Rust pointer being freed was not allocated error - rust

Here's the situation, I want to do some data conversion from a string, and for convenience, I converted it to a pointer in the middle, and now I want to return the part of the string, but I'm stuck with this exception:
foo(74363,0x10fd2fdc0) malloc: *** error for object 0x7ff65ff000d1: pointer being freed was not allocated
foo(74363,0x10fd2fdc0) malloc: *** set a breakpoint in malloc_error_break to debug
When I try to debug the program, I got the error message as shown above.
Here's my sample code:
fn main() {
unsafe {
let mut s = String::from_utf8_unchecked(vec![97, 98]);
let p = s.as_ptr();
let k = p.add(1);
String::from_raw_parts(k as *mut u8, 1, 1);
}
}

You should never use an unsafe function without understanding its documentation, 100%.
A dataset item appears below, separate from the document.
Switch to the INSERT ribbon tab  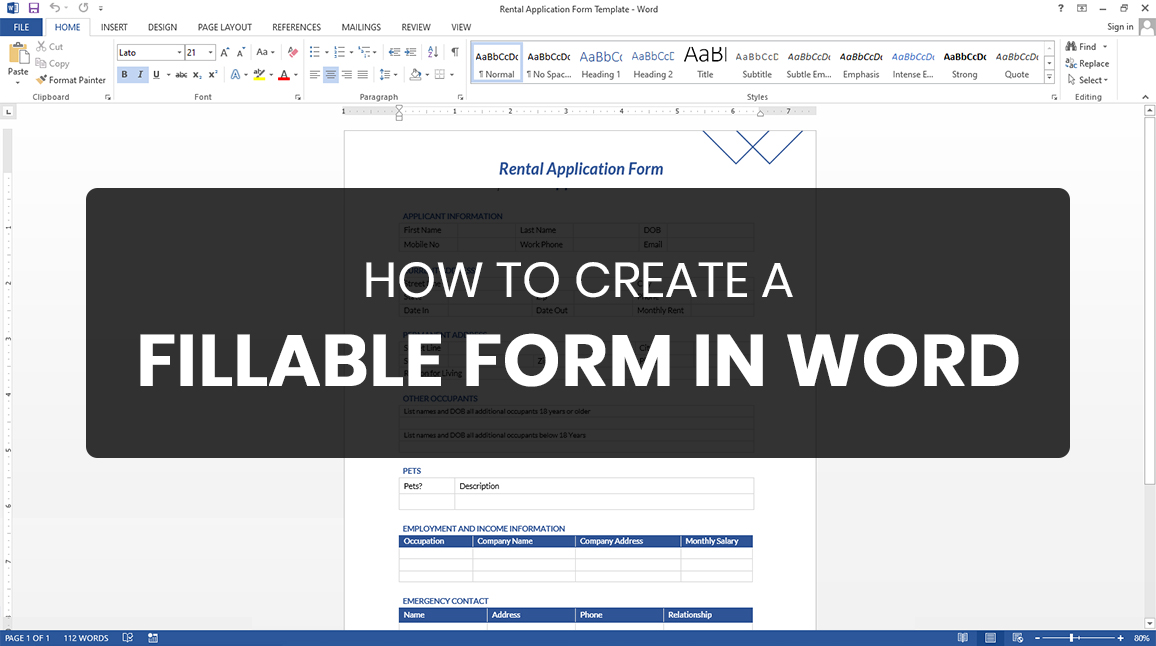tap(113, 27)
So, what does String::from_raw_parts says:
Safety
This is highly unsafe, due to the number of invariants that aren't
checked:
The memory at ptr needs to have been previously allocated by the same allocator the standard library uses, with a required alignment of exactly 1.
length needs to be less than or equal to capacity.
capacity needs to be the correct value.
Violating these may cause problems like corrupting the allocator's internal data structures.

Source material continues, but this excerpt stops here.